* [Records supplied]:

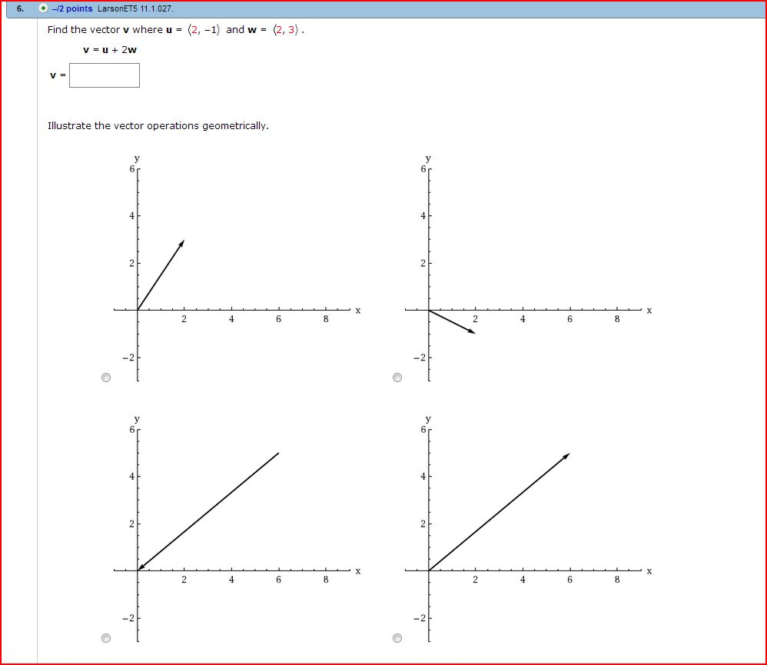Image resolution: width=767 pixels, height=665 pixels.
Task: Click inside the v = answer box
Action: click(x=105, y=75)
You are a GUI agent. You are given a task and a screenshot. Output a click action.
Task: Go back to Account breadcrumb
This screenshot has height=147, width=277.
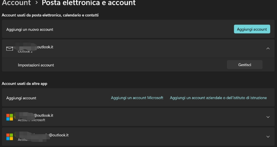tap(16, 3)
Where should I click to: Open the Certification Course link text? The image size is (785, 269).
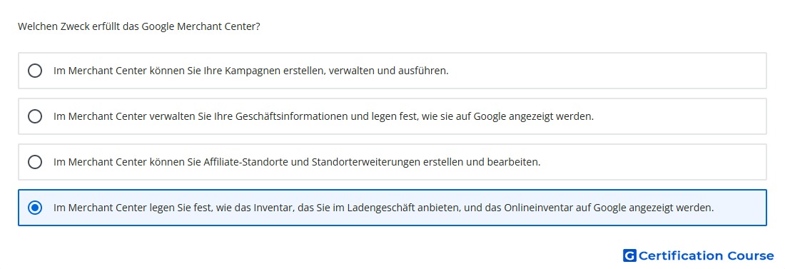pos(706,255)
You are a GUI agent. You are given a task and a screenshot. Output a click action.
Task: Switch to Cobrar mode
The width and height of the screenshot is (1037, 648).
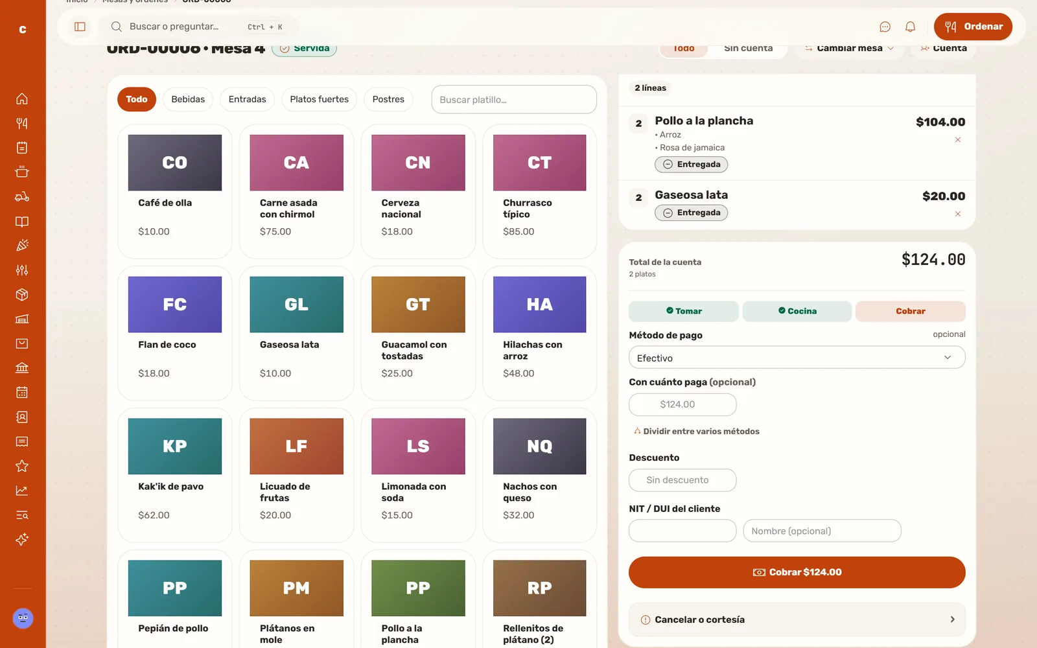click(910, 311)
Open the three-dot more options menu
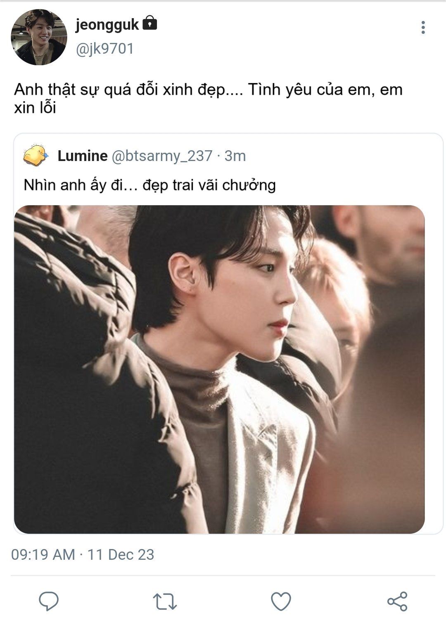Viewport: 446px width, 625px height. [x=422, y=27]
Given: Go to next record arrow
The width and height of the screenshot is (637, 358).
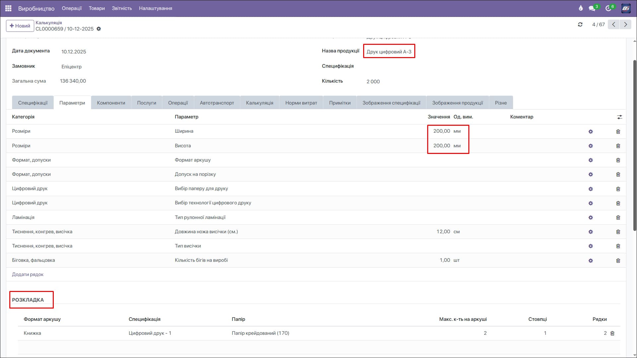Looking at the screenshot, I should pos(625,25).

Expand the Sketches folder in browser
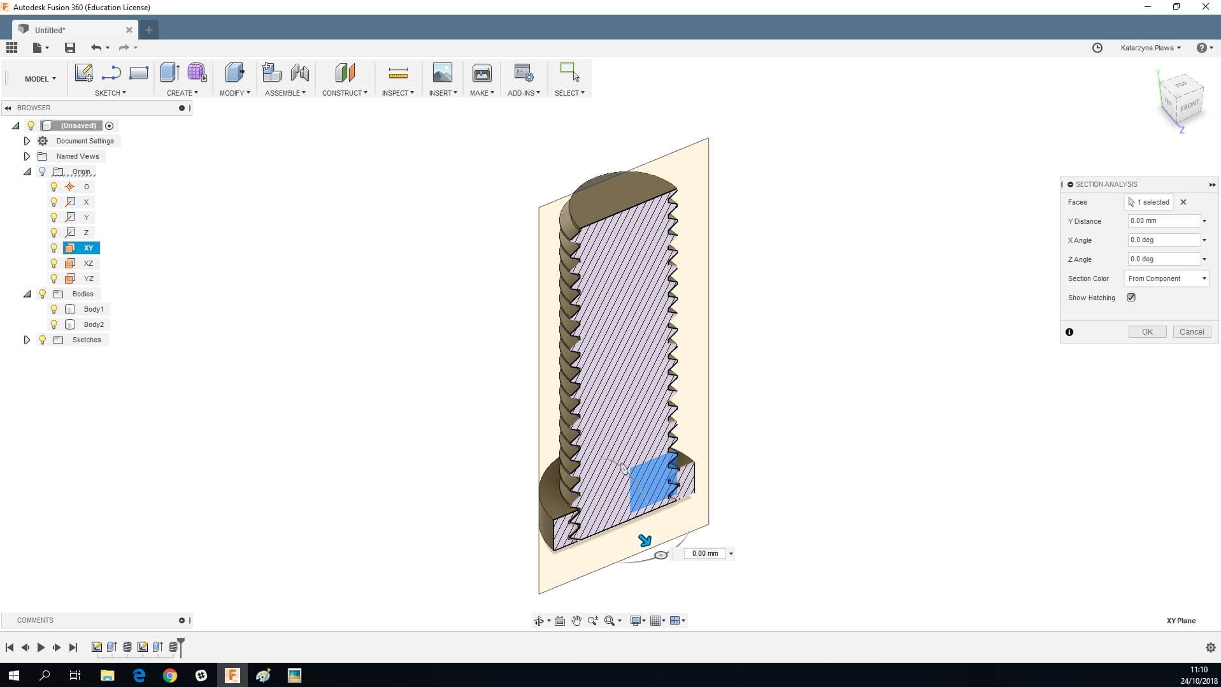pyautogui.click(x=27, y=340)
* * *
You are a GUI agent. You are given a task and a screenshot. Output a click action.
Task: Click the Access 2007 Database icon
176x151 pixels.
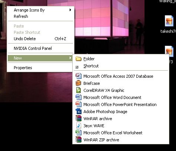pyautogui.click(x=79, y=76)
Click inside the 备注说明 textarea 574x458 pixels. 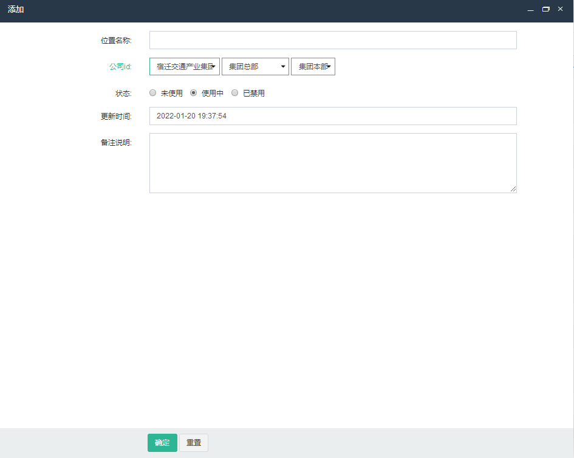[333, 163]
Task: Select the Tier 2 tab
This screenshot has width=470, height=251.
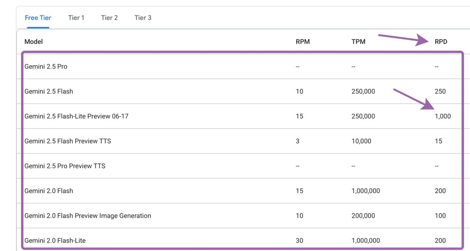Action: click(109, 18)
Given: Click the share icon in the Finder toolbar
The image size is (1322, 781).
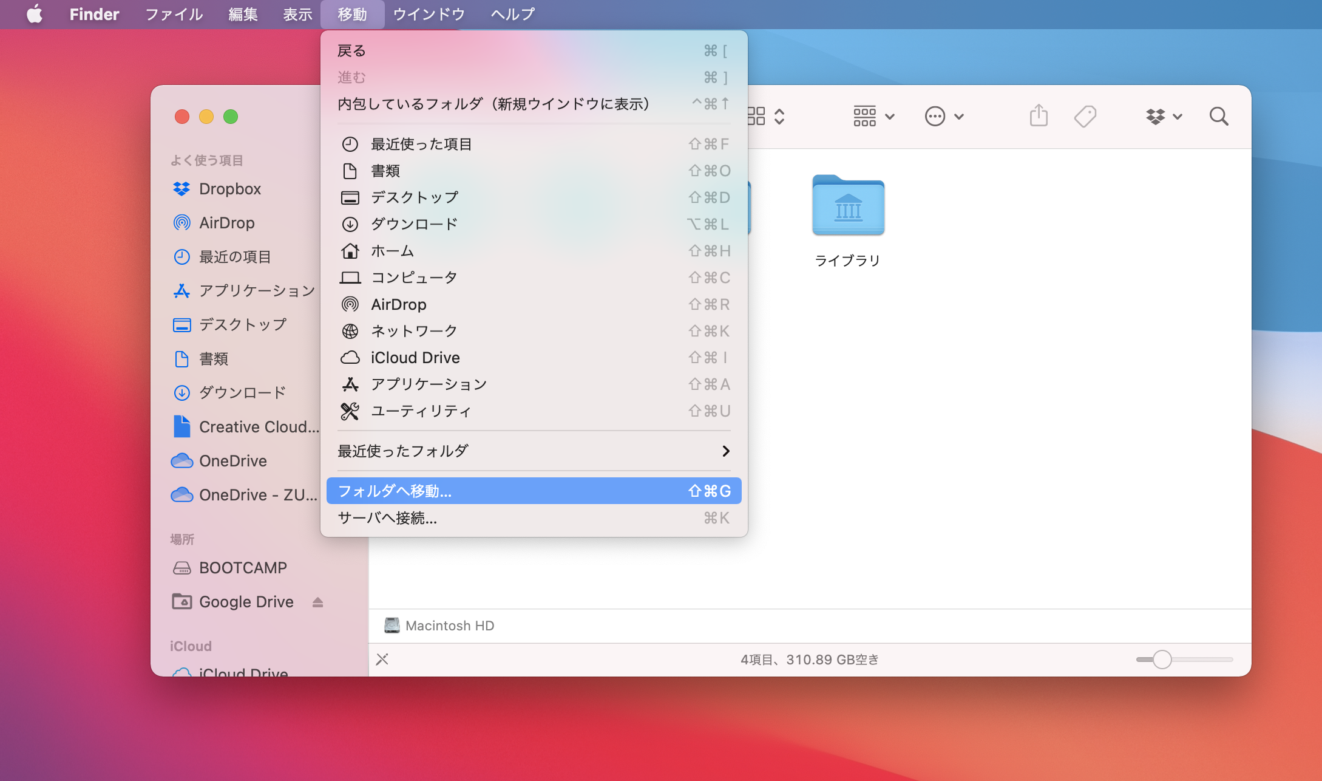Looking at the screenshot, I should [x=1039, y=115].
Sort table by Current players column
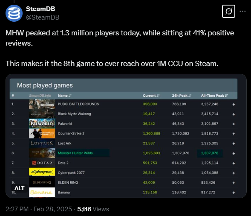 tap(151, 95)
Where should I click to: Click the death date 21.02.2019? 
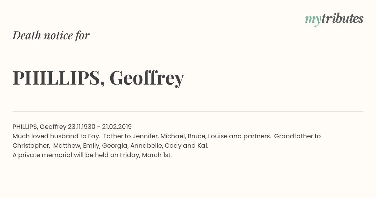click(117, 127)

* [Exercise aim]: In the records above, find each line holding "icon" and copy it.

* [Your response]:
Task: Click the Access 2007 Database icon
Given: Click the share icon in the Finder toolbar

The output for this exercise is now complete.